Background: Polymorphonuclear leukocyte (PMN) infiltration is a significant contributor to tissue damage in many disease states and is known to occur through an orderly set of events. The endothelial cell adhesion molecule E-selectin is involved in the initial rolling of PMNs on the endothelium at sites of inflammation. We have previously shown that the glutathione depleting agent diethyl maleate (DEM) attenuates lung injury in a rodent model of intratracheal LPS stimulation. We hypothesized that DEM might attenuate E-selectin in LPS-treated human umbilical vein endothelial cells as a mechanism underlying this effect. Further, we investigated the role of delayed treatment with DEM on E-selectin expression.

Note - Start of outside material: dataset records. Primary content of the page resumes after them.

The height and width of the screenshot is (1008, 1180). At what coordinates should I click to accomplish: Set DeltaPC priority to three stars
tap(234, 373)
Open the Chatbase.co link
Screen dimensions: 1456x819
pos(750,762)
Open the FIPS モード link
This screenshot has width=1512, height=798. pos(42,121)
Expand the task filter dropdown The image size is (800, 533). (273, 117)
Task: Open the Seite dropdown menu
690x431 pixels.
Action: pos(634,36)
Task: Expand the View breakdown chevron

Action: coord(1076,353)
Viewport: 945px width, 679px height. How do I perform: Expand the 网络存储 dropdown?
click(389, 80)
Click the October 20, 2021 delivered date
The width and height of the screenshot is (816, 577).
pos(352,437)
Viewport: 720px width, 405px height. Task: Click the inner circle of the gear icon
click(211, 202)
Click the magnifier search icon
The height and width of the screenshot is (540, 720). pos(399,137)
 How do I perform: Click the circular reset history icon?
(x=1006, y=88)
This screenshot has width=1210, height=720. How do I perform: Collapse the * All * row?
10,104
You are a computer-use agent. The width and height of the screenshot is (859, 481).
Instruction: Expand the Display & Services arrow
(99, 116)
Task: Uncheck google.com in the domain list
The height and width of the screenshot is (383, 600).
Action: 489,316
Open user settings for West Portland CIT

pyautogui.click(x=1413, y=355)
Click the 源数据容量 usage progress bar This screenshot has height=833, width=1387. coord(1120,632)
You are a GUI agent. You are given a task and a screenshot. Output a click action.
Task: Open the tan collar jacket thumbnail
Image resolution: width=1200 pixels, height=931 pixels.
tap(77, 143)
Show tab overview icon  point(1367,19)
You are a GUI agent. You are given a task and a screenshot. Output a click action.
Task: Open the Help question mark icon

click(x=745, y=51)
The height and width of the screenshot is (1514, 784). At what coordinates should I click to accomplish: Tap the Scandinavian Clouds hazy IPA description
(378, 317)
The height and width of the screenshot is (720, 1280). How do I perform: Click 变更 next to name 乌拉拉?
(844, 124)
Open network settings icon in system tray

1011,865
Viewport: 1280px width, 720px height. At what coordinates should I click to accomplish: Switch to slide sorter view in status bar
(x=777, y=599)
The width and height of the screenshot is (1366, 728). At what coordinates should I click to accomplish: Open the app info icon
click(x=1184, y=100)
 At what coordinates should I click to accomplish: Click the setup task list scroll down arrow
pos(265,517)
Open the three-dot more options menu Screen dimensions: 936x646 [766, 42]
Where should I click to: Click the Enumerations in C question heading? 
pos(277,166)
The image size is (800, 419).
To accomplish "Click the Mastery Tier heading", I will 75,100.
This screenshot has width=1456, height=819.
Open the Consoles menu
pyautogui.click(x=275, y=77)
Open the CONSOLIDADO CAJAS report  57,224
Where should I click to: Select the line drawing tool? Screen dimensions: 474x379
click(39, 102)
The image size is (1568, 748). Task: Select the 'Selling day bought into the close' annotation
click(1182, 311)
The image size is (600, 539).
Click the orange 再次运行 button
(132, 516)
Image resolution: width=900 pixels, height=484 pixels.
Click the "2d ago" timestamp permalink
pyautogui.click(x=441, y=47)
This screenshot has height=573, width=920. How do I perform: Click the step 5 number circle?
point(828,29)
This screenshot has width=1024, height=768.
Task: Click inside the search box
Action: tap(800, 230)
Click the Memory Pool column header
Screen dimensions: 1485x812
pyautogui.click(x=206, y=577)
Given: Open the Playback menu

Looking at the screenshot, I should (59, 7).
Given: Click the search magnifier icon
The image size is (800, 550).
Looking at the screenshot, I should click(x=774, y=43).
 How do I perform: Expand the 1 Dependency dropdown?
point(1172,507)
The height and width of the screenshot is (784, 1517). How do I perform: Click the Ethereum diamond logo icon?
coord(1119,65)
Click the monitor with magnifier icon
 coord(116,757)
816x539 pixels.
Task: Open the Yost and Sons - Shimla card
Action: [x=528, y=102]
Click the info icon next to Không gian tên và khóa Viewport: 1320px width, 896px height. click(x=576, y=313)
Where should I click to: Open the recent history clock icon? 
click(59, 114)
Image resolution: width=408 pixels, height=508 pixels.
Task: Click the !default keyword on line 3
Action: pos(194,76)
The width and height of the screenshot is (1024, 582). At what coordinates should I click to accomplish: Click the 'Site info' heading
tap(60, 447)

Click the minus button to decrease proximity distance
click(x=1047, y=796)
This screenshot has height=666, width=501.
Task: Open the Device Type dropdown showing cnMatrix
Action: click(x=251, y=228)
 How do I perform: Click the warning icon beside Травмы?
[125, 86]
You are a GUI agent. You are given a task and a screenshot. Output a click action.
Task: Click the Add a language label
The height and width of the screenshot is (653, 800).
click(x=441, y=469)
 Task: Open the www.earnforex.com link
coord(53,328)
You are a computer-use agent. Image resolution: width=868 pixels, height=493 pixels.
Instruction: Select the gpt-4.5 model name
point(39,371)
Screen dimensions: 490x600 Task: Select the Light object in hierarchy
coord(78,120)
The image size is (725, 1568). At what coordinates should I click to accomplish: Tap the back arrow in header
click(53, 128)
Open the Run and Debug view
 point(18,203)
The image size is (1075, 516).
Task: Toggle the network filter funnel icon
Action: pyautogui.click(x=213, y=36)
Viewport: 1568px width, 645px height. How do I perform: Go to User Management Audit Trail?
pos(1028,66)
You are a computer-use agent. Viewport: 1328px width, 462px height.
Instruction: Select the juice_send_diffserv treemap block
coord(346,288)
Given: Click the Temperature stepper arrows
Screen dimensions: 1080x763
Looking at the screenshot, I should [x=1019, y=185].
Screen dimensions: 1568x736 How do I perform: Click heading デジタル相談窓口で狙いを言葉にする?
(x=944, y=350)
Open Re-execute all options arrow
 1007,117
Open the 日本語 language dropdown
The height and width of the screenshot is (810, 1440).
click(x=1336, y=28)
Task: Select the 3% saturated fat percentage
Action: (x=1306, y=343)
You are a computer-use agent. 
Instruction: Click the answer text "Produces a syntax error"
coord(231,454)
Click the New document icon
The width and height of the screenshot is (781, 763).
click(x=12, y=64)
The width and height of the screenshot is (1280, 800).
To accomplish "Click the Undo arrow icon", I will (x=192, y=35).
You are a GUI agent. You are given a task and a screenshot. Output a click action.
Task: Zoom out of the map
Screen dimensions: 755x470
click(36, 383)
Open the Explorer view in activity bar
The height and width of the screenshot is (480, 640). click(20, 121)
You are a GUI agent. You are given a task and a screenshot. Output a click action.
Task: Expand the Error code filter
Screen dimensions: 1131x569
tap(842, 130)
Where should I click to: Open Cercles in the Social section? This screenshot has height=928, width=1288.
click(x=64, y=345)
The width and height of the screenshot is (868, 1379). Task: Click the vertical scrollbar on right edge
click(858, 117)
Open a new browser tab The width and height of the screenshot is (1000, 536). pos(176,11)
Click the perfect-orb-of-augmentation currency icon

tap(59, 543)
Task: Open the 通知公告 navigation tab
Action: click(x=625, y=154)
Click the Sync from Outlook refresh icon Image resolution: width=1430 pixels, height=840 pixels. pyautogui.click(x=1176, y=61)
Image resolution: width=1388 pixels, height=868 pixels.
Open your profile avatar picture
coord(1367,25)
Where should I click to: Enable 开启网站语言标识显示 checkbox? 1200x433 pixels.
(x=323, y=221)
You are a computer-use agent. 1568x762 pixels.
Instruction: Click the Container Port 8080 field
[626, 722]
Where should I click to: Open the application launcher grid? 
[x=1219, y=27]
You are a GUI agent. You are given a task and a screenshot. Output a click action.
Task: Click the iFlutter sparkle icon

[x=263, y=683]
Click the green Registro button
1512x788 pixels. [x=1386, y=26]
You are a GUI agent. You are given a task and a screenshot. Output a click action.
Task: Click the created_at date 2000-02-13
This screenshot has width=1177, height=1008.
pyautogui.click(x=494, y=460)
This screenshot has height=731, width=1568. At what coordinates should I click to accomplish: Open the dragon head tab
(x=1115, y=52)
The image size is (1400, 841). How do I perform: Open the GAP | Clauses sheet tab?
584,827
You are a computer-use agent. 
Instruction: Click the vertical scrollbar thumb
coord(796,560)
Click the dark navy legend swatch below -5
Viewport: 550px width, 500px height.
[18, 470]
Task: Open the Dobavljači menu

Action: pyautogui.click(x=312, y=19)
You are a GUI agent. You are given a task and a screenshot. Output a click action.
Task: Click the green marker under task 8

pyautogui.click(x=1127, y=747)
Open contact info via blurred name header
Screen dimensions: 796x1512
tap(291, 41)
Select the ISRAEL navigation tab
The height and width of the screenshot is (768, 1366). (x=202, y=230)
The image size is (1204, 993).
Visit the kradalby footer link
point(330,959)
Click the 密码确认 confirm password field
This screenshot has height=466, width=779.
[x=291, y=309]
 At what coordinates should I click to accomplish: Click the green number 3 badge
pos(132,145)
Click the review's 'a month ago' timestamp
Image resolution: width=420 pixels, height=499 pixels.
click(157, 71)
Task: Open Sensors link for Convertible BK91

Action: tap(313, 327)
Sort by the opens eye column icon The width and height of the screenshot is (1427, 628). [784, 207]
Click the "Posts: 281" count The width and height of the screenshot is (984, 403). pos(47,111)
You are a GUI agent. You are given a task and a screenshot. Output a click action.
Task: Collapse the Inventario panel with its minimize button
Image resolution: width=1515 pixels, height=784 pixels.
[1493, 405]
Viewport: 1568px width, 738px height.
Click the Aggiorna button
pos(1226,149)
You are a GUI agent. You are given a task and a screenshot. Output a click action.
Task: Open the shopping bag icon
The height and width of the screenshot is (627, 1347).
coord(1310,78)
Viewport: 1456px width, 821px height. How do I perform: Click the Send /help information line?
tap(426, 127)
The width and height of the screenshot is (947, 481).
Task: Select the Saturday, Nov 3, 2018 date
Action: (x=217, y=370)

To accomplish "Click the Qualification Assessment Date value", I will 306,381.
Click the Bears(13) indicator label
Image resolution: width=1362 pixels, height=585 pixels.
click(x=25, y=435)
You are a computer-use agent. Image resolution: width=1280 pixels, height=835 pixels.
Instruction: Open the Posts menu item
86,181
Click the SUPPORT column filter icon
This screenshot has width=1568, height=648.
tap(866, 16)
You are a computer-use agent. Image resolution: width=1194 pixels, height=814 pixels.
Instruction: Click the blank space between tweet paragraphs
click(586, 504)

Methods: Human umbilical vein endothelial cells were treated with DEM (100 to 400 mumol/L) before or after LPS stimulation (1 microgram/mL). Surface expression of E-selectin was examined using a cellular enzyme-linked immunosorbent assay. E-selectin mRNA transcripts were detected by Northern blot analysis. Nuclear factor-kappa B (NF-kappa B) activity was detected with gel shift assays.
Results: DEM significantly inhibited LPS-induced E-selectin surface expression and mRNA levels in a dose-dependent fashion, with complete inhibition at 250 mumol/L, without affecting cell viability. This inhibitory effect was seen even if DEM was added up to 60 minutes after LPS. DEM inhibited NF-kappa B nuclear translocation in a manner that mirrored protein and mRNA levels.
Conclusions: Delayed treatment with DEM attenuates NF-kappa B nuclear translocation and E-selectin expression in human umbilical vein endothelial cells up to 60 minutes after the onset of LPS stimulation. Thus, DEM may represent an effective intervention for PMN-mediated organ injury even when given after an inflammatory insult.